Stay in your lane, the shifty MIPI bug

Posted on Jul 26, 2020 | ~6mins

camera firmware bugs war_stories debugging

WARNING: DRAFT POST

tl;dr While tossing together my last post about ThreadX and debugging the video pipeline I was reminded of other exciting debugging adventures from our camera work; this is the next in that series.

Disclaimers This bug occurred roughly a decade ago, my notes from debugging it date to October 2010. I no longer have access to the hardware, the source code, documentation, or my full write up from the time. I have reconstructed most of this from a couple note files and some Skype chat logs that somehow stuck around.

The bug report

Scenario, this was one of the first customers using a MIPI¹ sensor at all with COACH, and certainly the first to try using the multi-lane MIPI mode. Prior to that most of our customers were using a much simpler but slower parallel interface² plus a SPI/I2C/… connection for configuration.

Customer reports that camera works fine in video mode, but when you try to take a still capture looks foo-bared.

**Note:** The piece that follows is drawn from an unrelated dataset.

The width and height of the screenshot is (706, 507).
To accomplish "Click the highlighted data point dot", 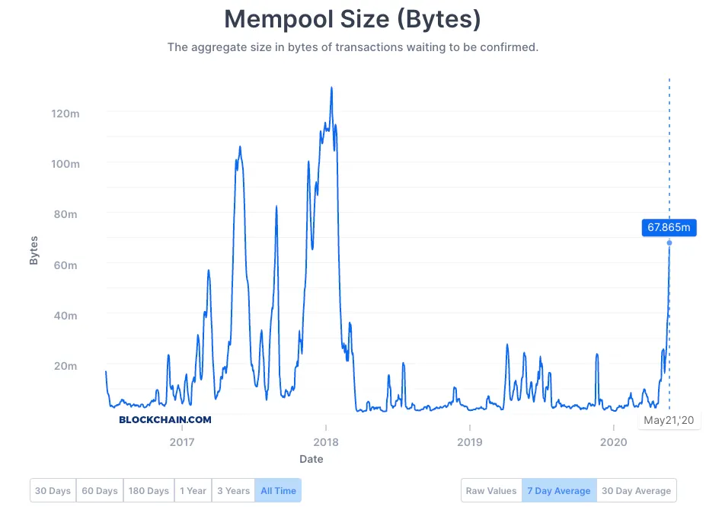I will 669,242.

Visually, the images appear to have vertical stripes and random noise. Here’s a generated example:

Quick background on MIPI

MIPI can have 1-4 data lanes. Each of the MIPI data lanes is a pair of wires using a differential signal. COACH supported both 1-lane, and 2-lane and 8-bit, and 10-bit readout modes.

(I am not in possession of a MIPI spec, so speculating exactly how these readout modes work, but should be something like I describe. If you know better ping me and I can update the post).

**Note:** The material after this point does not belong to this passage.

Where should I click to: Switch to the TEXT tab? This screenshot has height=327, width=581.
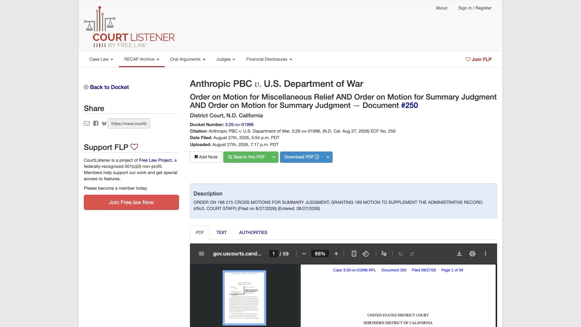tap(222, 233)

Lets start with the simplest case, 8-bit data on one lane. To transmit this, the packetizing looks something like (where p# is pixel number # or later its most significant byte for 10-bit):

Lane1: [  p1  |  p2  |  p3  |  p4  |  p5  | ... |  p$n  ]

If we stick to 8-bit pixels but spread them across two lanes it might look something like:

Lane1: [  p1  |  p3  |  p5 |  p7  |  p9  ]
Lane2: [  p2  |  p4  |  p6 |  p8  |  p10 ]

Now if we want to ship 10-bit raw, unless we were willing to waste the extra 6-bits per pixel, we need to pack these into byte aligned packets. What MIPI does is to snip the lest significant two bits from each pixel and batch 4 of those into a byte, so we send 5-bytes per 4-pixels. This might look something like:

     :                             |LSBs  for|
Lane1: [  p1  |  p2  |  p3  |  p4  | 1,2,3,4 |  p5  | ... | p$n  ]

And finally if we want to transmit that 10 bit raw across 2-lanes:

Lane1: [  p1  |  p3  |1,2,3,4|  p6  |  p8   ]
Lane2: [  p2  |  p4  |   p5  |  p7  |5,6,7,8]

This final case is what was in use with this particular bug.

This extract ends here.